Cameron glissa sugli immigrati

Pubblicato il da Cronache Lodigiane

Cameron glissa sugli immigrati

Da Nottingham è partita la campagna elettorale dei conservatori britannici. Il premier David Cameron ha scelto il profondo nord dell'Inghilterra per presentare agli elettori i sei punti principali del suo programma per restare a Downing Street. Nella corsa verso le elezioni di maggio però quello che salta subito all'occhio è il grande tema assente: l'immigrazione. Cameron preferisce invece scommettere sull'economia, punto di forza del suo governo e quindi sul contrasto del deficit, la creazione di posti di lavoro, la riduzione delle tasse, e anche l'educazione, gli alloggi e gli aiuti ai pensionati.

La decisione non poteva che scatenare i commenti della stampa britannica.
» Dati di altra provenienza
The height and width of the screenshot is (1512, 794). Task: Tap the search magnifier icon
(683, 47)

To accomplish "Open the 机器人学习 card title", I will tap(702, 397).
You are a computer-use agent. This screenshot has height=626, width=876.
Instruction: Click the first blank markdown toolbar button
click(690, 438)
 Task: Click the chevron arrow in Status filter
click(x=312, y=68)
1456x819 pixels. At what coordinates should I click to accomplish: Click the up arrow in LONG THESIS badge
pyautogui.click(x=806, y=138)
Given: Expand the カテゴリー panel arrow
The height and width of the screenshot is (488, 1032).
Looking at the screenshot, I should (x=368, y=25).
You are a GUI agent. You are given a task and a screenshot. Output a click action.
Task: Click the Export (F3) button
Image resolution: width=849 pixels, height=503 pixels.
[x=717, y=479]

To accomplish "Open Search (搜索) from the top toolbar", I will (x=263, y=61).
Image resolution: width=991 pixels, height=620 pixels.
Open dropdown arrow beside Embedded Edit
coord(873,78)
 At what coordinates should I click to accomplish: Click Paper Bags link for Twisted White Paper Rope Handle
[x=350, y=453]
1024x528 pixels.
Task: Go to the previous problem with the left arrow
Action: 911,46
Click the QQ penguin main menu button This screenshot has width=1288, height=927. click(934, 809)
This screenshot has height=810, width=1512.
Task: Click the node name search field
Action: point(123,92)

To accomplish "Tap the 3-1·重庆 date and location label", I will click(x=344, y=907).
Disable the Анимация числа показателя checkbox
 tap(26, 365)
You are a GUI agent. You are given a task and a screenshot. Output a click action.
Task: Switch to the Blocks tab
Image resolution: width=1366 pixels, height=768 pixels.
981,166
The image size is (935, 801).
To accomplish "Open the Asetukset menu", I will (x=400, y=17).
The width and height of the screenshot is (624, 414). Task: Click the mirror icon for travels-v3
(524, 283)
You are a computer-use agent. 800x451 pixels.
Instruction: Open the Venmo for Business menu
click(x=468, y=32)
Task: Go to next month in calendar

Forse che il leader tory vuole evitare o per lo meno, lasciare da parte, l'acceso dibattito che ha diviso molte volte il suo partito e portato sicuramente voti agli euroscettici di Nigel Farage? È molto probabile. Soprattutto se si considera che la riduzione degli ingressi di stranieri promessa da Cameron nel 2010 non è ancora stata realizzata. Alla domanda sull'esclusione dell'immigrazione dai temi centrali, il primo ministro ha risposto che ha voluto scegliere solo le materie che riguardano direttamente la vita delle persone.

Inoltre ha aggiunto che è già intervenuto a proposito con una serie di proposte, fra cui quella per limitare l'accesso ai benefit da parte degli stranieri e obbligarli a lasciare il Paese se dopo sei mesi non hanno trovato un lavoro. Proposte che però dovranno passare dai difficili negoziati con Bruxelles, che non ha nessuna intenzione di rivedere il principio di libera circolazione in Europa. Ecco perché Cameron gioca sul sicuro e quindi sull'economia. "La sicurezza delle famiglie britanniche dipende dalla stabilità delle nostre finanze pubbliche", ha detto il premier.

Come ha già affermato in passato, una scelta diversa da quella dei conservatori e una vittoria del Labour alle prossime elezioni porterebbe il Paese al "caos economico" e alla "rovina". E nonostante le critiche afferma che il suo programma di risanamento per i conti pubblici, visto dai laburisti come un percorso 'lacrime e sangue' in cui la presenza dello Stato nella società sarà drasticamente ridotta, verrà rispettato. Non deve meravigliare il fatto che Cameron preferisca tenersi in un terreno sicuro nella campagna elettorale. Il risultato del voto appare oggi più che mai indeciso. In un sondaggio pubblicato dal conservatore Lord Ashcroft, i tory sono in testa col 34%, seguiti a distanza dal Labour al 28%. In una rilevazione di Populus, invece, la situazione si ribalta: il Labour è al 37% e i conservatori al 32%.